Records for this exercise:
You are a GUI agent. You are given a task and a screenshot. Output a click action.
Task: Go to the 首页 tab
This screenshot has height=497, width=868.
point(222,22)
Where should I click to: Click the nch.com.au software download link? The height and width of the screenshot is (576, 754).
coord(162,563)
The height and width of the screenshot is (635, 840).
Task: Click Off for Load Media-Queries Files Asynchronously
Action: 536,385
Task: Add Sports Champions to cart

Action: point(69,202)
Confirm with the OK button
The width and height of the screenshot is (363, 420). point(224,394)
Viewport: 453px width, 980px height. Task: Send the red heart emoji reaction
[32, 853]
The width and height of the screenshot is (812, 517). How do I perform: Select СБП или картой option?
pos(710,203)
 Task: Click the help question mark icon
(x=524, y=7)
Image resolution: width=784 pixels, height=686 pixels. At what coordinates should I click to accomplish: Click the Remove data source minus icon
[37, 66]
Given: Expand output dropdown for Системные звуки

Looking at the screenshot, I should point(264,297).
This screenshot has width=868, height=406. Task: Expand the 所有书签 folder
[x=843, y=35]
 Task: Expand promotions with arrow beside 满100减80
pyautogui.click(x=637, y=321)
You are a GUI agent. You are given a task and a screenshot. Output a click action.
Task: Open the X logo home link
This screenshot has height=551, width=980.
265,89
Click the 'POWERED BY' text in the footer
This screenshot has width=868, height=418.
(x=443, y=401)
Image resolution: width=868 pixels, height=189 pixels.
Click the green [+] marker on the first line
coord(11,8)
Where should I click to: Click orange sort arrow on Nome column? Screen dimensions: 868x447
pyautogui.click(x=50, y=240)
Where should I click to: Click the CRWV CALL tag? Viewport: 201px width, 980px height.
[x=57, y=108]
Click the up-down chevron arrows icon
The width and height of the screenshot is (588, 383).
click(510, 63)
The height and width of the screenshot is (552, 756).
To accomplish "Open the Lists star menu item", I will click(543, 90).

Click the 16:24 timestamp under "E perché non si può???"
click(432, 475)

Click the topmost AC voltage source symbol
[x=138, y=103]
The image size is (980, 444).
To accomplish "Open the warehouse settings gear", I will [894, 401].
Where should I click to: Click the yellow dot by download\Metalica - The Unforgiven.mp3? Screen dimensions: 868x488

How to complete this task: Please output exactly the lines between the one holding "Image resolution: width=784" and the one holding "The image size is (980, 444)." in the records above, inclusive, and nothing more.

Answer to this task:
Image resolution: width=784 pixels, height=686 pixels. At what coordinates should I click to accomplish: Click the Remove data source minus icon
[37, 66]
Given: Expand output dropdown for Системные звуки

Looking at the screenshot, I should point(264,297).
This screenshot has width=868, height=406. Task: Expand the 所有书签 folder
[x=843, y=35]
 Task: Expand promotions with arrow beside 满100减80
pyautogui.click(x=637, y=321)
You are a GUI agent. You are given a task and a screenshot. Output a click action.
Task: Open the X logo home link
This screenshot has height=551, width=980.
265,89
Click the 'POWERED BY' text in the footer
This screenshot has width=868, height=418.
(x=443, y=401)
Image resolution: width=868 pixels, height=189 pixels.
Click the green [+] marker on the first line
coord(11,8)
Where should I click to: Click orange sort arrow on Nome column? Screen dimensions: 868x447
pyautogui.click(x=50, y=240)
Where should I click to: Click the CRWV CALL tag? Viewport: 201px width, 980px height.
[x=57, y=108]
Click the up-down chevron arrows icon
The width and height of the screenshot is (588, 383).
click(510, 63)
The height and width of the screenshot is (552, 756).
To accomplish "Open the Lists star menu item", I will click(543, 90).

Click the 16:24 timestamp under "E perché non si può???"
click(432, 475)

Click the topmost AC voltage source symbol
[x=138, y=103]
The image size is (980, 444).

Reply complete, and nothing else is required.